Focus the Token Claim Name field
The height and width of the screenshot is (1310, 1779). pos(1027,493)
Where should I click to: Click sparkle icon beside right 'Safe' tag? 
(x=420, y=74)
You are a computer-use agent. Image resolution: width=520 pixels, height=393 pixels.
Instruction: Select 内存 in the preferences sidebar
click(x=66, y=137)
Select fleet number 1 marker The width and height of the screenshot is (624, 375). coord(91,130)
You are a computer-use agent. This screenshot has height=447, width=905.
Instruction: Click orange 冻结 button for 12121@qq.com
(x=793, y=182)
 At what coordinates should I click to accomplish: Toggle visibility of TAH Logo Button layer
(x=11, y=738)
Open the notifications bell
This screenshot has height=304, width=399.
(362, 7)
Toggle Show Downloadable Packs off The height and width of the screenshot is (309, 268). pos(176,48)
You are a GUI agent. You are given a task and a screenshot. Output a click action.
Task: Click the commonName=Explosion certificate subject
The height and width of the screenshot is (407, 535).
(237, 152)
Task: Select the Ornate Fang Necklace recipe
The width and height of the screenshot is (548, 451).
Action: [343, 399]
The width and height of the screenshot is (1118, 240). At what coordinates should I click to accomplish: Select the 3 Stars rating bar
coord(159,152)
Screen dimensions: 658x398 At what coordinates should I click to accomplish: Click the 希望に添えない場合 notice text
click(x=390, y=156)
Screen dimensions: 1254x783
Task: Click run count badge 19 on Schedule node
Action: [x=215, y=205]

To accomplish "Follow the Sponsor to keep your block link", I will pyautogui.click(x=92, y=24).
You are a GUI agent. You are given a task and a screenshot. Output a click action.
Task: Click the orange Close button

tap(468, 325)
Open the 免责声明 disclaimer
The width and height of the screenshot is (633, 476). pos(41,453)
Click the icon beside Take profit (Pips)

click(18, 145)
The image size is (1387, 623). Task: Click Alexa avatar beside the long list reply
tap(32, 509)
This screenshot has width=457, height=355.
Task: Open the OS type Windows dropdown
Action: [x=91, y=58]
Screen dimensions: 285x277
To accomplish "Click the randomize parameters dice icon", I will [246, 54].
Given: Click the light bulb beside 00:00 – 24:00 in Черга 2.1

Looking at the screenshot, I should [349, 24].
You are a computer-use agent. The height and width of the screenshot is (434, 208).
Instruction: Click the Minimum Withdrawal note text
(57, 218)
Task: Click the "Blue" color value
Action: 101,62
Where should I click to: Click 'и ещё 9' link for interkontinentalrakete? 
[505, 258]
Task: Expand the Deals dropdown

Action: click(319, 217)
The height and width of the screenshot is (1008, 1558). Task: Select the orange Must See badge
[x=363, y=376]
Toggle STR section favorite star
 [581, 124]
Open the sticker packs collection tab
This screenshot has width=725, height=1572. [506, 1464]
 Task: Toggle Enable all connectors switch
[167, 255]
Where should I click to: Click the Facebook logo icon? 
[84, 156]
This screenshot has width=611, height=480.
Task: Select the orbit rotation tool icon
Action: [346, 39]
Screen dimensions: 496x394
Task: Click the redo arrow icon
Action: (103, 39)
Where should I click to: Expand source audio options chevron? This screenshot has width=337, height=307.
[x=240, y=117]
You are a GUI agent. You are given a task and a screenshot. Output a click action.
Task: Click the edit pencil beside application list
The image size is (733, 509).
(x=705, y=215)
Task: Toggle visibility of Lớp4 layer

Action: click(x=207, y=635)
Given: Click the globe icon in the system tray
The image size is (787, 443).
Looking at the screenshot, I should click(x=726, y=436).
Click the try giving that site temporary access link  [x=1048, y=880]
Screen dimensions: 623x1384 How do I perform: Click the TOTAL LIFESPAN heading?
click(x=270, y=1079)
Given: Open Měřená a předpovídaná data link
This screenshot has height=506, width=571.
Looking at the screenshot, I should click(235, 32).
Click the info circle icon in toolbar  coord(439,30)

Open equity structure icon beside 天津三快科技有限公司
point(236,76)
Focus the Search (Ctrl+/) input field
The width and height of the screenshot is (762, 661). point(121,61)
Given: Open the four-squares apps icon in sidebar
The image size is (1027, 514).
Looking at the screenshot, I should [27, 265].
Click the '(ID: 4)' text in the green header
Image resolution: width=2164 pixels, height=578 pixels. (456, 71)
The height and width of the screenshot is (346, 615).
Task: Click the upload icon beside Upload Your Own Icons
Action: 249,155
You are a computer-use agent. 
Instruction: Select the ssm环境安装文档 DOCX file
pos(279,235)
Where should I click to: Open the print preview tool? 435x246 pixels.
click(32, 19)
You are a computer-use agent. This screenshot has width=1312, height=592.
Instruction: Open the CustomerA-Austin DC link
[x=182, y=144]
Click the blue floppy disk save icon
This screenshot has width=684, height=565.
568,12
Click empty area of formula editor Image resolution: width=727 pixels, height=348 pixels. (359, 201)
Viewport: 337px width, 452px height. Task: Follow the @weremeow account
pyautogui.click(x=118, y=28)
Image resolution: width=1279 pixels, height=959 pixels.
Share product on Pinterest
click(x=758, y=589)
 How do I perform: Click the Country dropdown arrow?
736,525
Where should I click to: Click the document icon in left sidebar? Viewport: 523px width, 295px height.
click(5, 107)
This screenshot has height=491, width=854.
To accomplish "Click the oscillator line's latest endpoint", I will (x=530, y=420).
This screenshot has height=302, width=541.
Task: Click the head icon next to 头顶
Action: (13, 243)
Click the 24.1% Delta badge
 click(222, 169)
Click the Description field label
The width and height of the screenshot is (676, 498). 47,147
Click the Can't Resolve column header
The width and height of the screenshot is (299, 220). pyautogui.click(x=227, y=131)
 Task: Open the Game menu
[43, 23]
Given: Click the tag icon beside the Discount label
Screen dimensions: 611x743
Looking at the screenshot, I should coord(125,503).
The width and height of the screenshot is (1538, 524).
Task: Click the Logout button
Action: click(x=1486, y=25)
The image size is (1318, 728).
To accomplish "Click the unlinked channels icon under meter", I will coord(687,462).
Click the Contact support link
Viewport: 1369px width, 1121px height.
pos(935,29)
+++
= AIM OF THE TASK =
Set down only the lines from the line with "Task: Open the Game menu" through the last line of the data above, keeping both the first and the last.

= RESULT FOR THIS TASK =
 Task: Open the Game menu
[43, 23]
Given: Click the tag icon beside the Discount label
Screen dimensions: 611x743
Looking at the screenshot, I should coord(125,503).
The width and height of the screenshot is (1538, 524).
Task: Click the Logout button
Action: click(x=1486, y=25)
The image size is (1318, 728).
To accomplish "Click the unlinked channels icon under meter", I will coord(687,462).
Click the Contact support link
Viewport: 1369px width, 1121px height.
pos(935,29)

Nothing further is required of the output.